Sunday alcohol sales clear committee

? A measure that would allow Sunday alcohol sales has made it past its first hurdle and now heads to a full Senate, which deadlocked last year on the issue.

The Senate Federal and State Affairs Committee approved the bill Tuesday. It would allow liquor stores to sell alcohol from noon to 8 p.m. on Sundays and let grocery and convenience stores sell so-called “weak beer,” or cereal malt beverages, during the same hours.

The House approved a similar measure last year, but it was defeated in the Senate on a 20-20 vote. The Senate is expected to take up the bill again next week, where it needs at least 21 votes to pass.

Two Kansas counties and 23 cities have adopted ordinances allowing Sunday sales since a loophole was found two years ago that let them opt out of state liquor laws and approve their own. In some communities where the ordinances were challenged, the issue was put to a public vote.

The bill would close the loophole and require municipalities that have Sunday sales to adopt new ordinances, a feature that some on the panel said was not necessary.

“It would undo what most communities already have voted on,” said Senate Minority Leader Anthony Hensley, D-Topeka.

Hensley predicted an amendment likely will be offered on the Senate floor allowing communities to keep Sunday sales without holding another election.

Last year, the state Supreme Court sided with communities that wanted Sunday sales, ruling they can opt out of the Liquor Control Act because it is not applied uniformly.

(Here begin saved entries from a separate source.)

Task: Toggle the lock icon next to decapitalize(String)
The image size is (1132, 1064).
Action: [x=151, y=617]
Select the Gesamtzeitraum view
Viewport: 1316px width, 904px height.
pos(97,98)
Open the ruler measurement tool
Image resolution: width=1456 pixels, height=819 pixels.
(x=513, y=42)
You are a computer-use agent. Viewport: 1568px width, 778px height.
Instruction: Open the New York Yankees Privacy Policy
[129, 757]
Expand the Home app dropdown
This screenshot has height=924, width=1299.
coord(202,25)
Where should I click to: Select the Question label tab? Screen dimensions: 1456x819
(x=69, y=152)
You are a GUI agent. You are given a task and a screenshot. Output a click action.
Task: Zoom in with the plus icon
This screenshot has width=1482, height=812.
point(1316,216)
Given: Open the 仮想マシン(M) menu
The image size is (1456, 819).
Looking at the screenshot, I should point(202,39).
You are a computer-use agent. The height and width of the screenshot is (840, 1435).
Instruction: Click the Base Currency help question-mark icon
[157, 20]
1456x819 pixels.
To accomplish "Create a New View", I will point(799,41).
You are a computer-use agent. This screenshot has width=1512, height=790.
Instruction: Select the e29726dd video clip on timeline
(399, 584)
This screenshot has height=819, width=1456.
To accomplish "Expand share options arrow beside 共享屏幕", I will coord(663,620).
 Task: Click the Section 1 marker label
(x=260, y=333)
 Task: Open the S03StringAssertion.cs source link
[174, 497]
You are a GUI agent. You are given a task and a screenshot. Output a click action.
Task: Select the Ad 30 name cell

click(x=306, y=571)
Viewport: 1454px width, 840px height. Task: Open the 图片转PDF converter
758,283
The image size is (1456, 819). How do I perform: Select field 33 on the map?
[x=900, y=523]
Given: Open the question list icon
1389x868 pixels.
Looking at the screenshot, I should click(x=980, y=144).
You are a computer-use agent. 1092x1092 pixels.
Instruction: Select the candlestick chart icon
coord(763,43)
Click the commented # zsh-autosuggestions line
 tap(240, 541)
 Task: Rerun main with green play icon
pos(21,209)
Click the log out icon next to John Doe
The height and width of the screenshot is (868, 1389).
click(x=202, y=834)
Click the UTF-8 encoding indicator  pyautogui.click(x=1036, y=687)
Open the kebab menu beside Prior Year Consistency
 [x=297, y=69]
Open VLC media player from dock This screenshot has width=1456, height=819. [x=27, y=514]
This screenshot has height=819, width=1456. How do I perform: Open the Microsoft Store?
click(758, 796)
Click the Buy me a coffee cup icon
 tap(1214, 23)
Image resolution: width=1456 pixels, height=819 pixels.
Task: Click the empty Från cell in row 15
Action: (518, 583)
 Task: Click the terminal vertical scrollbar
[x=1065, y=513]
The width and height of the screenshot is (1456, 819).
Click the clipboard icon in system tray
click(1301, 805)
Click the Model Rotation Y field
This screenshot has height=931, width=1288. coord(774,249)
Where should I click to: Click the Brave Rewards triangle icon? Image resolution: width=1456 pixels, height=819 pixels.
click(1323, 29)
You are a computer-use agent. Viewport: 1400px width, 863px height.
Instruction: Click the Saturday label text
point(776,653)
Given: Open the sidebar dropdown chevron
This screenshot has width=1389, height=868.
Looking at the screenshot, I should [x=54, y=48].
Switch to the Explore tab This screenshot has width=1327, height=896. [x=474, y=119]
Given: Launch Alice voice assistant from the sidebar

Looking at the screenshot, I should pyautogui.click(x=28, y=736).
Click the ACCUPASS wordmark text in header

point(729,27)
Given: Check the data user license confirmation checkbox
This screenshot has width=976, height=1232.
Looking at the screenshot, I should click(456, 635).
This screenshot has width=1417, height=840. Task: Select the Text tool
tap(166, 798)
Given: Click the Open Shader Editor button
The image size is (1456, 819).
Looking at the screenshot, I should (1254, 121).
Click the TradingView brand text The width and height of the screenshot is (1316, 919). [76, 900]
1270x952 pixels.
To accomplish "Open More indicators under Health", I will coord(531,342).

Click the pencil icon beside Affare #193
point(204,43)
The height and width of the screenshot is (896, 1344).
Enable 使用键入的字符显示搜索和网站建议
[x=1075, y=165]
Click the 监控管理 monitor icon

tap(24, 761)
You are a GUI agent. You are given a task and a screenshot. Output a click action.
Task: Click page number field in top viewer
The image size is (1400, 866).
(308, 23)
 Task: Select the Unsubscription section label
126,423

Two sticking points that hurt the issue in the past were proposals to tie a tax increase to Sunday sales, and whether cereal malt beverage sales should be allowed on the Christian Sabbath.

Most communities that now allow Sunday sales are on the eastern side of the state, where cities compete for business with those across the state line in Missouri. Sunday sales have been allowed in that state for decades.